Dataset excerpts:
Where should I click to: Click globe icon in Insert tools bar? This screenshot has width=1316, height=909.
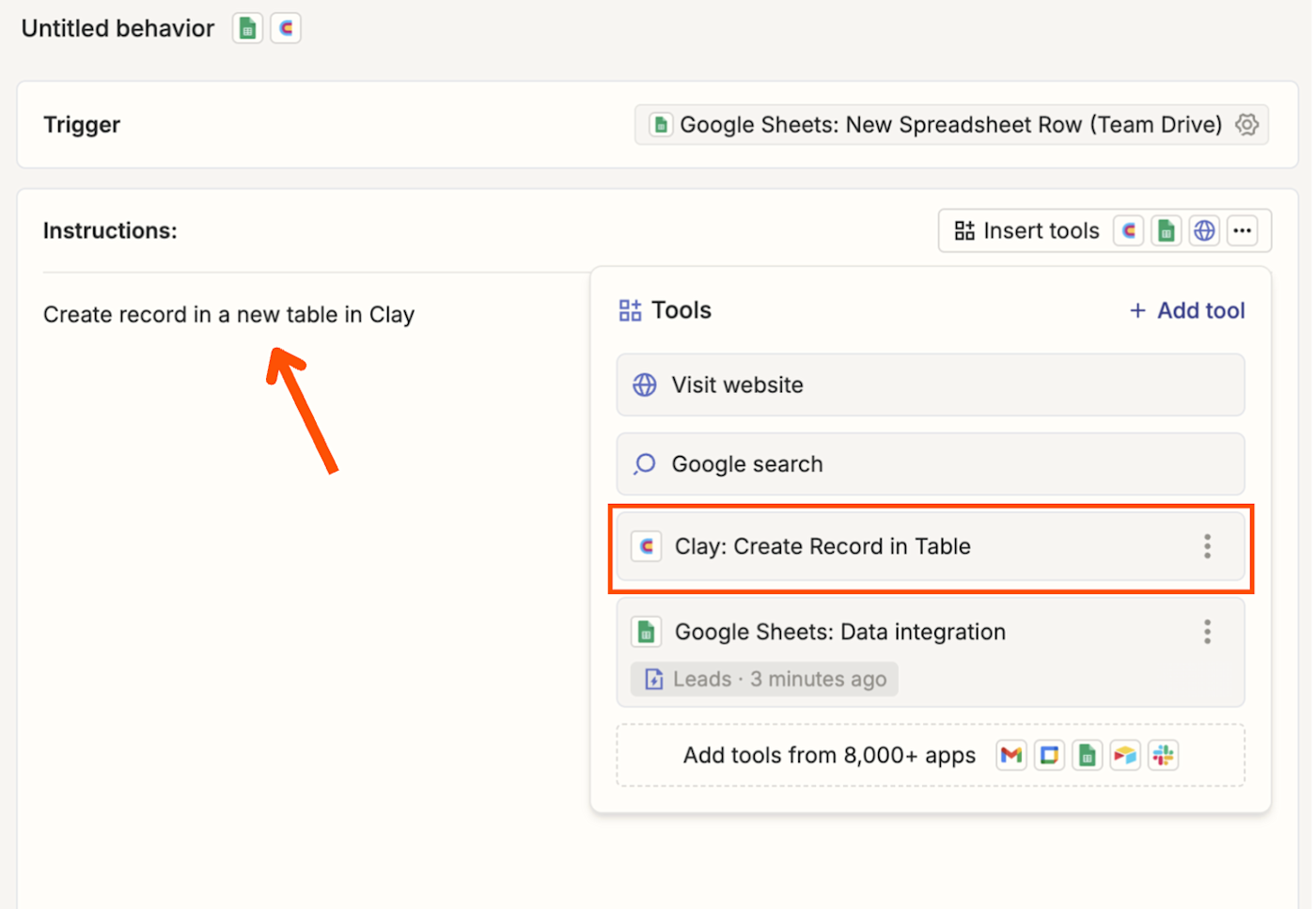(x=1204, y=230)
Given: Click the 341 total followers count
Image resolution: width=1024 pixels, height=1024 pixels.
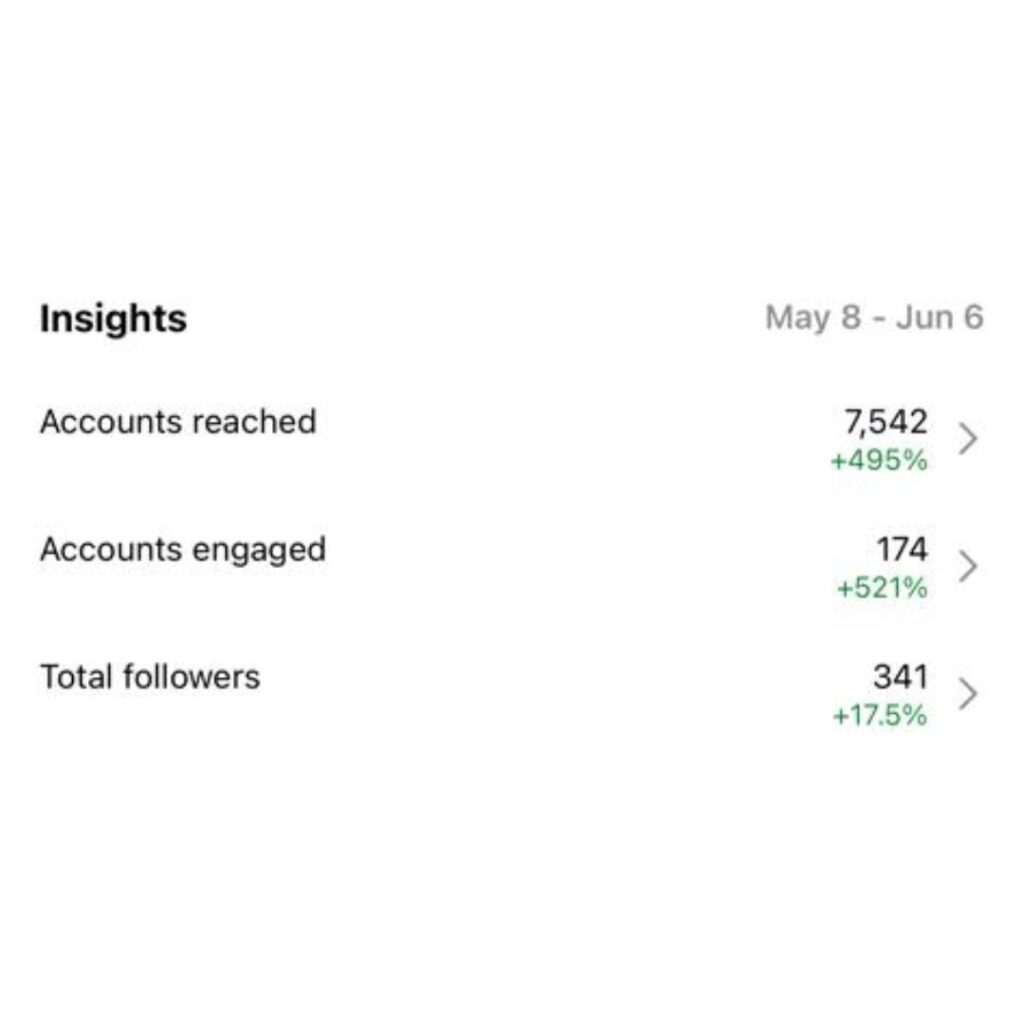Looking at the screenshot, I should (900, 677).
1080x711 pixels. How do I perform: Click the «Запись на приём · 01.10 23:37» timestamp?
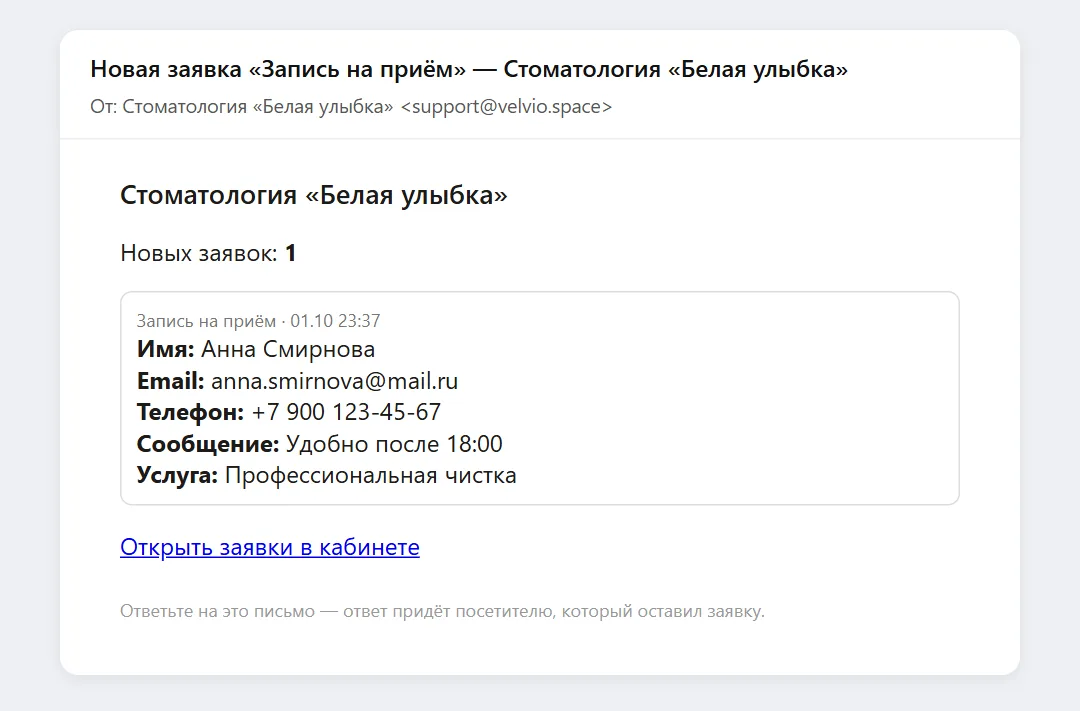coord(258,321)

*Exercise prompt*: Leave out the pictures and copy every record above exactly.

*Exercise result*:
Where should I click to: Click globe icon in Insert tools bar? This screenshot has width=1316, height=909.
(x=1204, y=230)
Given: Click the 341 total followers count
Image resolution: width=1024 pixels, height=1024 pixels.
Looking at the screenshot, I should (900, 677).
1080x711 pixels. How do I perform: Click the «Запись на приём · 01.10 23:37» timestamp?
coord(258,321)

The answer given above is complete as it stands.